*** Block opens ***

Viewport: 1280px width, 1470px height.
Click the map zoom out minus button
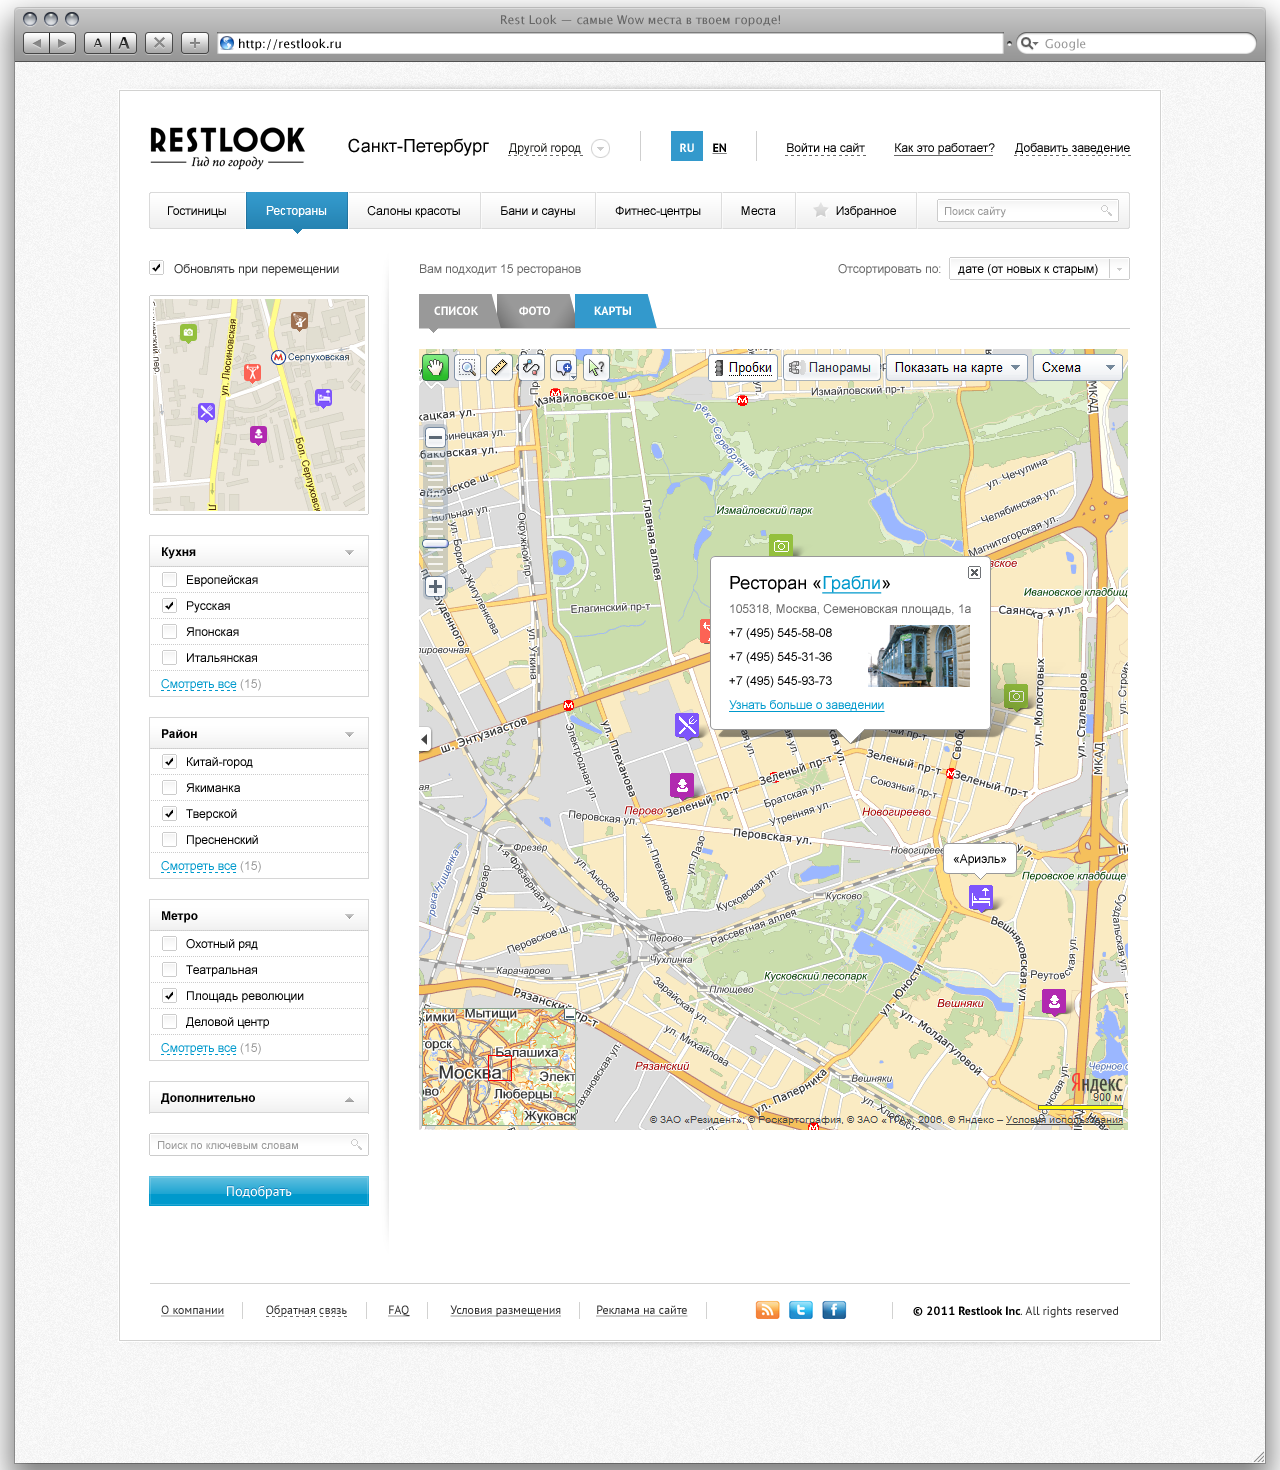[435, 438]
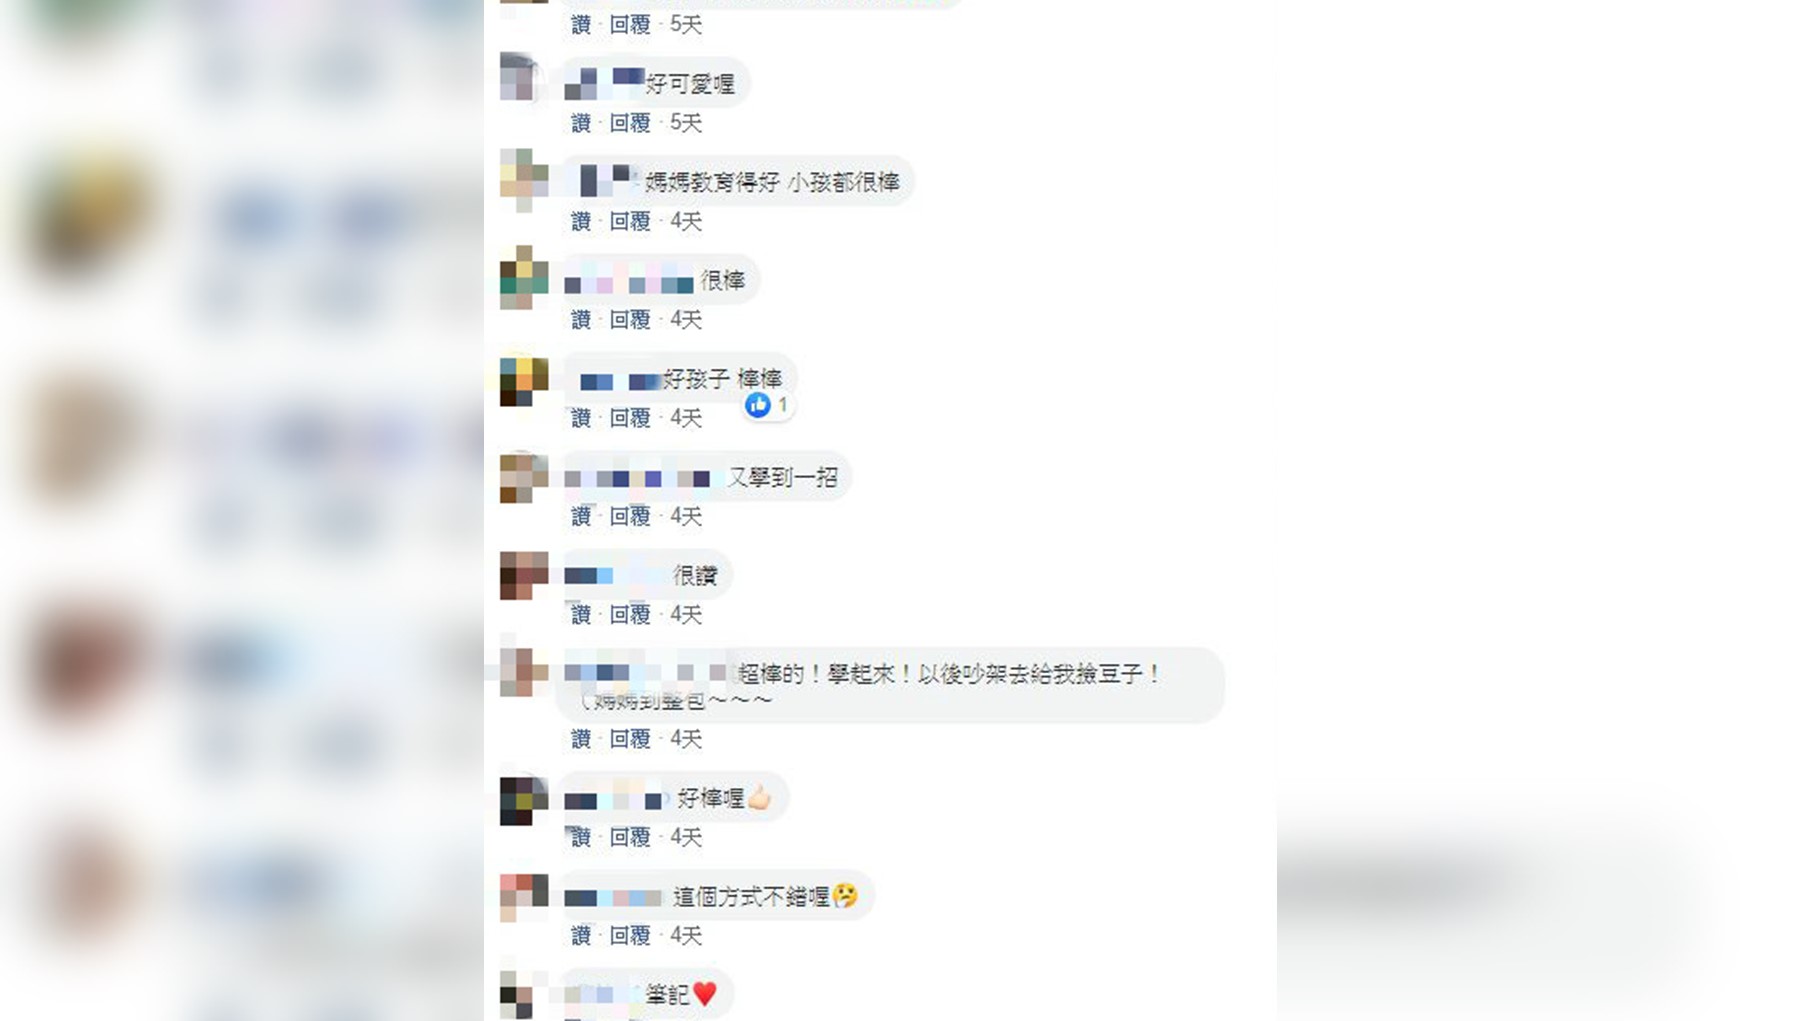This screenshot has width=1814, height=1021.
Task: Open avatar beside 很讚 comment
Action: click(x=523, y=574)
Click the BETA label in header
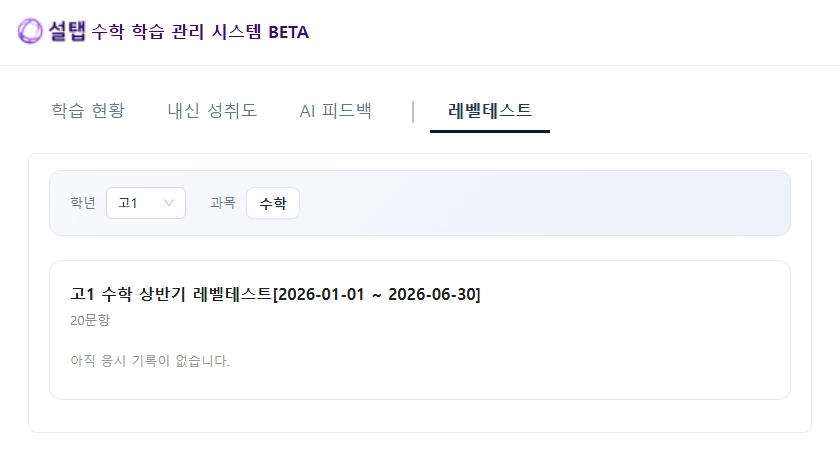The width and height of the screenshot is (840, 465). (288, 32)
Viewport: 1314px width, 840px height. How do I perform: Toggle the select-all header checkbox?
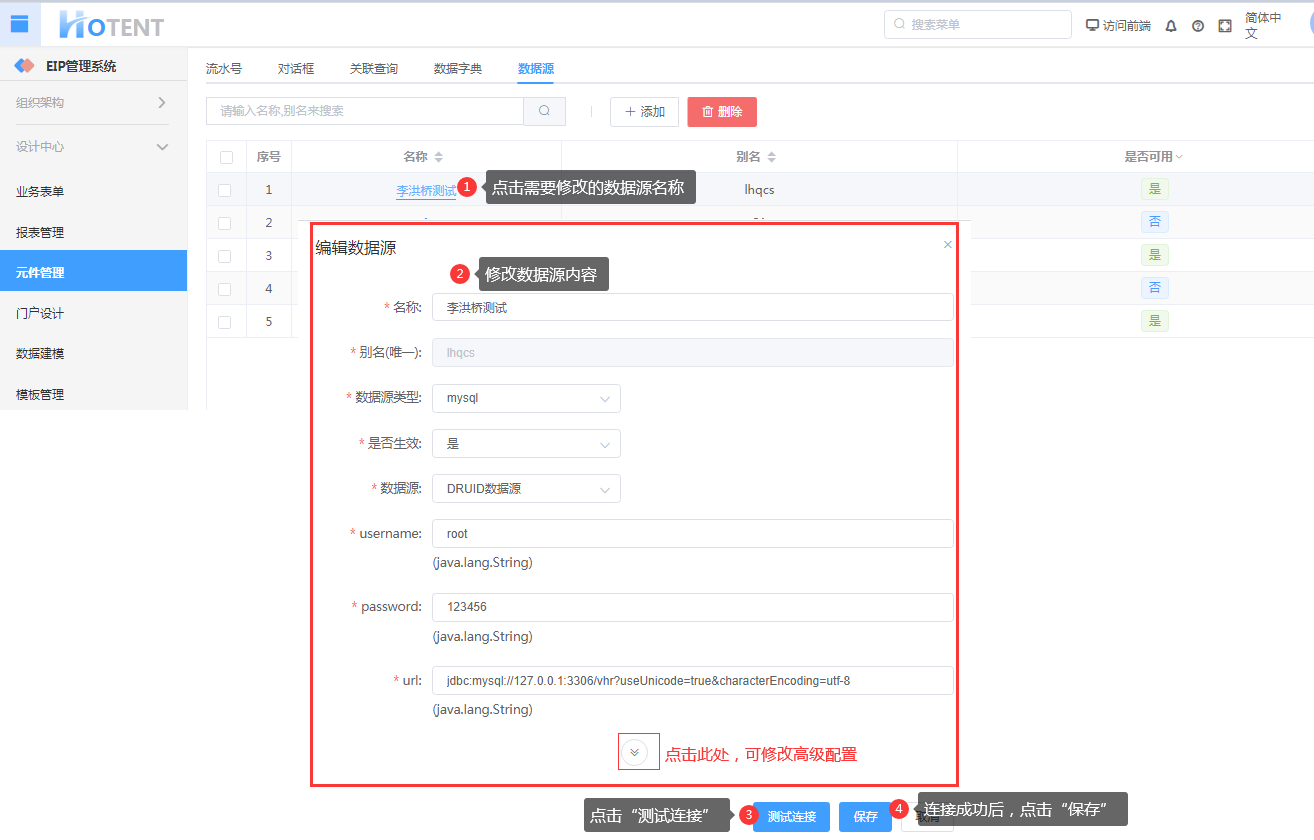point(226,157)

*** Block closes ***

Your goal:
Leave every picture out, and reproduce exactly the lines from the line bearing "Click the map zoom out minus button" through the closing line of the material above.

Task answer:
Click the map zoom out minus button
[435, 438]
This screenshot has width=1814, height=1021.
Task: Open avatar beside 很讚 comment
Action: click(x=523, y=574)
Click the BETA label in header
The width and height of the screenshot is (840, 465). (288, 32)
Viewport: 1314px width, 840px height. How do I perform: Toggle the select-all header checkbox?
point(226,157)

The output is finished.